The public option is also based on the belief that consumers want a choice of plans, i.e., they will favor the public option if it is indeed an option and not forced on them.  Politicians who favor the public option are also concerned that the single-player plan such as proposed by Bernie Sanders is too radical a change.  For example, the health insurance industry might be more willing to compromise on a public option even though it would compete against them, but they will assuredly and doggedly fight creation of single-payer.  Having fought for the ACA, Biden is well aware of the opposition he will face from the insurance industry, Republicans, and conservative media and thus he’s pragmatic about actually getting such legislation passed.

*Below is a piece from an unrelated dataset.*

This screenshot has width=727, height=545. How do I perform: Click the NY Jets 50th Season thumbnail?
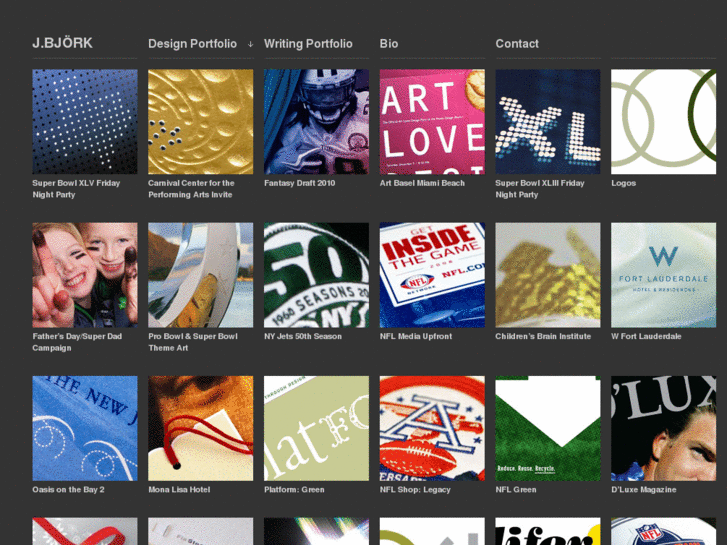click(x=317, y=275)
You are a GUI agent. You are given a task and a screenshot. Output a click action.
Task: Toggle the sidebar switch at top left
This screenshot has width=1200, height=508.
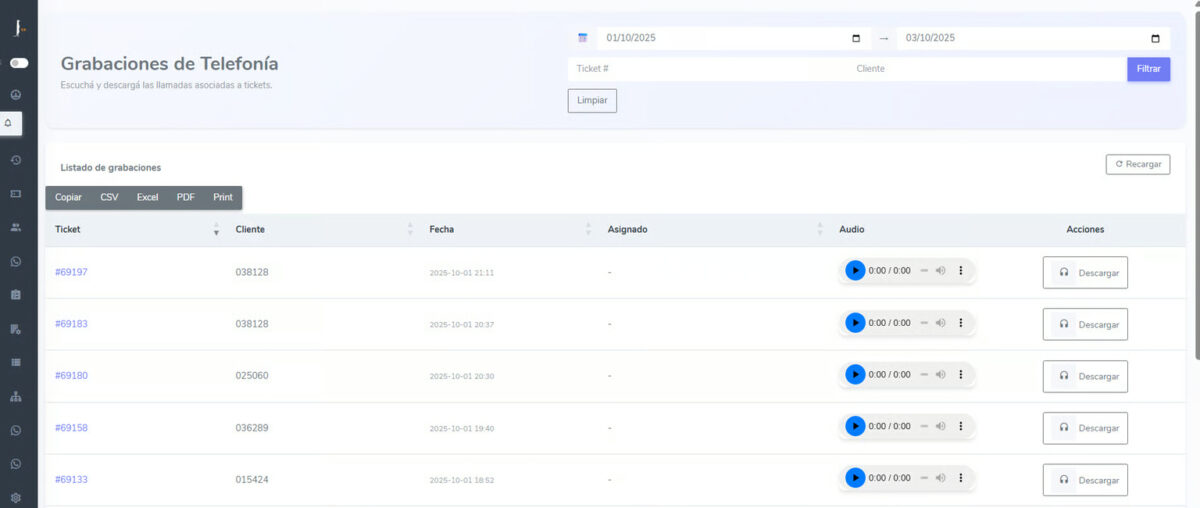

Biden estimates that employer-based insurance, private insurance on the exchanges, the public option, and government programs such as Medicare and Medicaid, will extend health insurance to 97% of the U.S. population.  Based on current population estimates, this would cover 320 million Americans, but still leaves 10 million out in the cold; hardly universal health care.

There are considerable differences between how Biden and Sanders want to provide affordable health care to the American people.  What unites them is recognition that the current system of delivering and paying for health care is not working, while at the same time the current system is getting more and more expensive.  (That’s why the proposal I’ve laid out in my book addresses these systemic problems systemically, i.e. by addressing these issues through comprehensive reform rather than incrementally.)

Assuming that one of them actually wins the presidency, he’ll still have an upward battle getting health care legislation passed.  In the next article I’ll describe some of these obstacles as well as strengths and opportunities that could help move health care legislation forward.

[1] Biden isn’t in step with the 100 or so members of the House Democratic Medicare-for-All Caucus who favor replacing the ACA with single-payer.

[2] That’s actually less than what a couple on Medicare with Medigap insurance pay, but Biden has not indicated whether these subsidies and caps would apply to seniors.  You would think he would address this, as seniors are among his strongest supporters.

[3] The fact that Biden’s campaign is using the term “premium-free” will likely be used against him by Republicans and conservative media.

[4] Note that Biden does not guarantee that private insurance companies will obtain the same savings, which places them at a disadvantage compared to the public option

[5] As I noted in my last article, don’t shed too many tears for the top ten percent of earners, as prior to 1980 the top marginal tax rate was more than 90%.